Une main se balance.
S’imprégnant de tout ce qui avance avec elle, purgeant le cerveau de ses obsessions, la marche prend le corps entier, le remue en rythme, avale la pensée.

Une pratique.
En durée. D’abord dilatée, dans un parcours (des mois, semaines, jours, heures). Puis resserrée, entre le peu qui reste et le tout ça déjà. Le temps et l’espace densifiés, parfois unifiés.

Large.
Dans la marche, la vision et le pas sont complices de perceptions proches et lointaines. Le regard précède le déplacement du corps, il l’amène vers, ou le mouvement ouvre une vision soudaine entre deux pas.

Qu’est-ce que je fous ici loin de chez moi?
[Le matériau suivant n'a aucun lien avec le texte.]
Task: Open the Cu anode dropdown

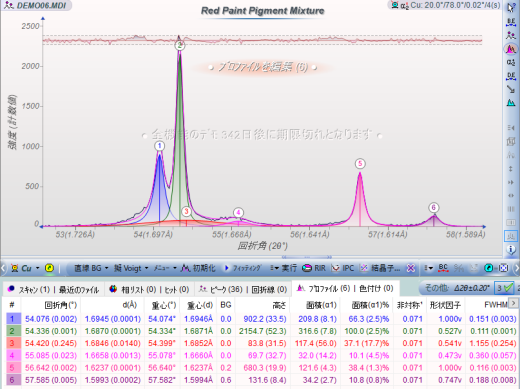Action: [25, 268]
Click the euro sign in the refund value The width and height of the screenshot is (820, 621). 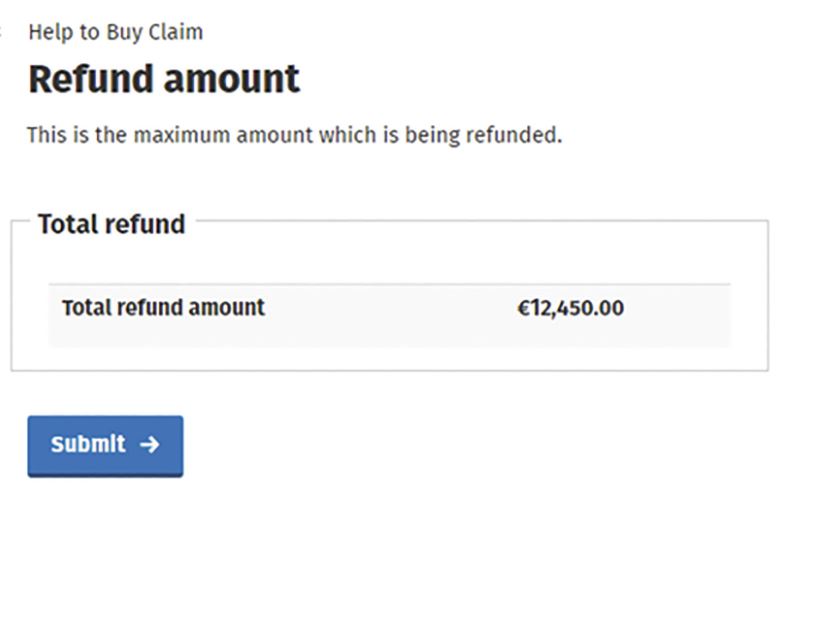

Entre ici (le lieu où j’habite en amour) et ailleurs (le morceau de terre où je me projette, où parfois je vais solitaire), l’écart me fait proche.
Proche de moi, haut et loin,
De la femme aimée, des amis chez eux,
de mon âme d’enfant, d’inconnus dehors.
Frôlant l’espace de l’autre,
Sans bruit,
Solide et léger.

Mouvement
Tout bouge.

Nomade
Sur une terre étendue, sans se l’approprier, les nomades construisent leur territoire en espaces ouverts. Le regard au loin. Disparaissent.

Dans l’inconnu, ailleurs, l’exilé reste.

Alors qu’au-dessus de tout, des tas de gens volent d’un endroit à l’autre. Arrivant là attendu. Sans chemin fait.
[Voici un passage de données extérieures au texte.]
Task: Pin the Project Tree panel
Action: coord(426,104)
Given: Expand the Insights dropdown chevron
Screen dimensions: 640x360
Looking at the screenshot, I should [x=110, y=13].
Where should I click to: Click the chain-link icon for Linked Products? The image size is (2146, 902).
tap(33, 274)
Au monde, des femmes et des hommes secouent nos enfermements, ouvrent des voies, transgressent les limites, forment des réseaux éphémères.

Chez lui ou plus loin, l’un d’entre eux.

Sédentaire
Un homme plutôt nomade : «Habiter sans se sédentariser.»
Un autre assis depuis longtemps : «Un peu, pour toucher les forces de l’enracinement.»
Le premier : «Pas trop, pour rester en mouvement.»
L’homme assis : «Il n’est pas nécessaire de bouger pour aller loin.»
Sa compagne : «Tu as raison, il n’est pas nécessaire d’aller loin pour bouger.»
Kafka : «Il n’est pas nécessaire que tu sortes de ta maison. Reste à ta table et écoute. N’écoute même pas, attends seulement. N’attends même pas, sois absolument silencieux et seul. Le monde viendra s’offrir à toi pour que tu le démasques, il ne peut faire autrement, extasié, il se tordra devant toi.»
L’homme plutôt nomade : «Quand je marche aussi, le monde tremble un petit peu.»

Voyage
«Dans cette vaine présomption à vouloir voir le monde, et faire le tour des choses, dans cette course l’âme s’écarte d’elle-même et du soin qu’elle doit prendre d’elle même. Elle s’écarte de son vrai lieu. Mais c’est dans cet écart que l’espace trouve sa naissance. L’espace n’est rien d’autre finalement, que l’effet de cette impuissance où se trouve l’âme à rester près de soi4 4 - Jean-Marc Besse, «Pétrarque sur la montagne : les tourments de l’âme déplacée», dans Voir la terre, Six essais sur le paysage, Actes Sud, 2000, p. 31.

L’espace est là pour s’y déployer,
L’âme fait lieu dans son épaisseur.

Laisser venir le monde à soi.

Partir,
Tout dans l’immensité,
La ville transversée en tout sens,
L’expérience faite,
Revenir.

Petits écarts,
Ni tout à fait nomades,
Ni tout à fait sédentaires,
Entre,
Les deux en mouvements croisés,
L’homme marche autour et loin de sa maison,
Il bouge les forces de l’enracinement,
Impuissant à retenir le temps qui s’écoule.